Using Simulation to Optimize Driving Routes and Vehicle Emissions

Written by Phil Mireault

September 16, 2022
How Simulation Can Create Real Driving Routes and Predict Vehicle Emissions

Setting Up An Integrated Vehicle and Aftertreatment Simulation

Ever wondered what kind of emissions your car produces when driving to work or your favorite restaurant? With GT-SUITE and a few hours of hard work, you can have your answer! Learn how do set-up such a simulation using our software as detailed in our paper published on SAE entitled, A Study Examining the Effects of Driver Profile and Route Characteristics on Vehicle Performance and Tailpipe Emissions under Virtual Real Driving Scenarios, which is summarized in this blog. 
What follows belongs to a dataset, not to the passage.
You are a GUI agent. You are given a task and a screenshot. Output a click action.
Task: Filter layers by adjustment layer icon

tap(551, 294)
Thanks to the fact that GT-SUITE is a versatile multi-physics simulation platform, an integrated vehicle model can be set-up containing the vehicle, powertrain and aftertreatment system. We used this capability to create a model of a turbo diesel passenger car with an entire aftertreatment system as shown below. This allowed us to simulate the final emissions that the vehicle produces, often referred to as ‘tail-pipe out’. 
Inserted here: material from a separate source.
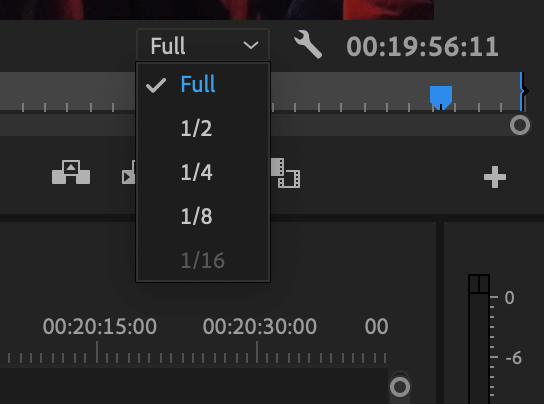Click the double filmstrip icon
Viewport: 544px width, 404px height.
coord(286,173)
 tail pipe out setup simulation

Tailpipe out setup via GT-SUITE

Next, we needed to create the real driving routes. While we couldn’t agree on who’s favorite restaurant to simulate driving to, we did decide that long cruise around the Los Angeles area was a great choice (see below) along with a cost to coast drive. The two routes were then created using GT-RealDrive, a built-in application tool within GT-SUITE to create real driving routes. It works nearly identical to navigation apps like Google Maps, the only difference is that instead of physically driving the route, we’re just doing it virtually. It considers the live traffic conditions, stop lights, and elevation, all of which have an impact on the vehicle’s emissions. 

Los Angeles virtual driving route simulation

Los Angeles driving routes created with GT-RealDrive

Lastly, we realized that who was driving the car would impact the emissions. Rather than pick only 1 driver, we decided that we’d set up two different drivers to represent a range of conservative to aggressive, to represent how we all drive slightly differently. With our model and routes set-up, the simulations were run and produced a variety of results, some of which will be highlighted below. 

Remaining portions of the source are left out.